Os desafios da relação entre o homem e o meio ambiente

Enviada em 15/04/2019

Consoante a ideologia da organização do Greenpeace, inteligência é a habilidade das espécies para viver em harmonia com o meio ambiente. Nessa perspectiva, percebe-se que no Brasil essa realidade está equivocada, no qual denota uma relação de extremo desiquilíbrio entre a natureza e o ser humano. Nesse contexto, reconhece como fatores desse imbróglio social a cultura brasileira, bem como a ineficácia das políticas públicas.

Em primeira análise, cabe avaliar o legado do país proveniente dos colonos lusitanos que praticaram em grande escala o extrativismo, para o desenvolvimento da monocultura, o plantio de cana de açúcar. Essa prática foi oriunda da errônea ideologia do antropocentrismo e do utilitarismo em que os homens acreditavam que a natureza fosse uma fonte inesgotável com a função de servi-los. Hodiernamente com o advento da revolução industrial no século XVIII, percebe-se que esse conceito foi intensificado, com queimadas e poluições a atmosfera e aos oceanos o que distância ainda mais o território brasileiro da célebre concepção do Greenpeace.

Outro ponto relevante nessa discussão é a Constituição Cidadã de 1988, que presa pela preservação do meio ambiente porque reconhece nele um bem coletivo como potencial para a manutenção da vida, impondo-se assim a defesa dele. No entanto, não é isso que se evidencia com fiscalizações falhas, tal como a siderúrgica da vale que gerou sérios prejuízos ao meio ambiente com rejeitos tóxicos jogados em rios e cidades o que culminou na morte de várias espécies incluindo a do ser humano.

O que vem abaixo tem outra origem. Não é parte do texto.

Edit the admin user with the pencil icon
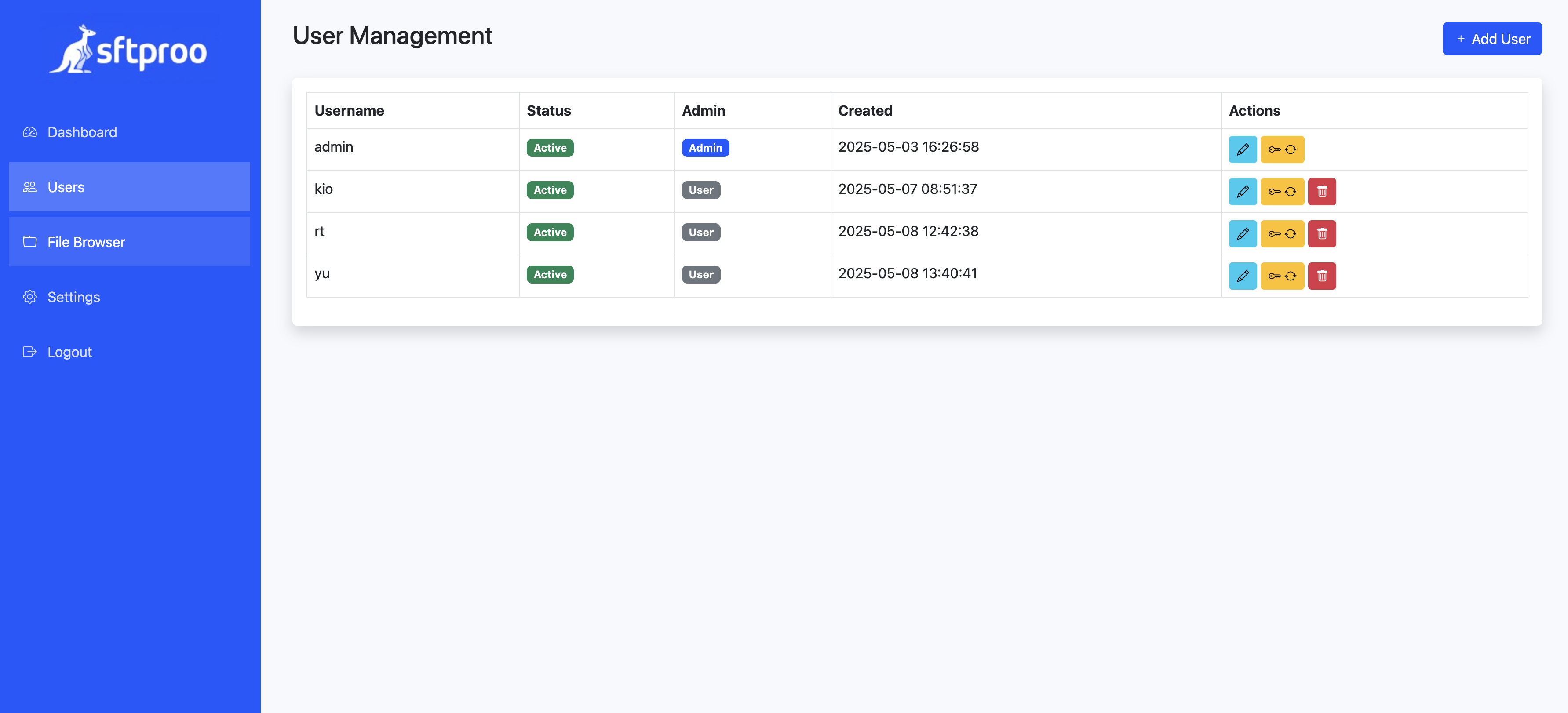click(x=1242, y=149)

É evidente, portanto, que o Governo em parceria com o Ministério da Educação promova nos setores escolares a ratificação da valorização do meio ambiente através dos educadores em parceria com os ambientalistas, para que amenize o desrespeito a natureza. Além disso, também é necessário, que o Governo em parceria com o Ministério do Meio Ambiente, invista em tecnologias capazes de detectar a quantidade e qualidade dos rejeitos de cada indústria, para que assim, ocorra punições.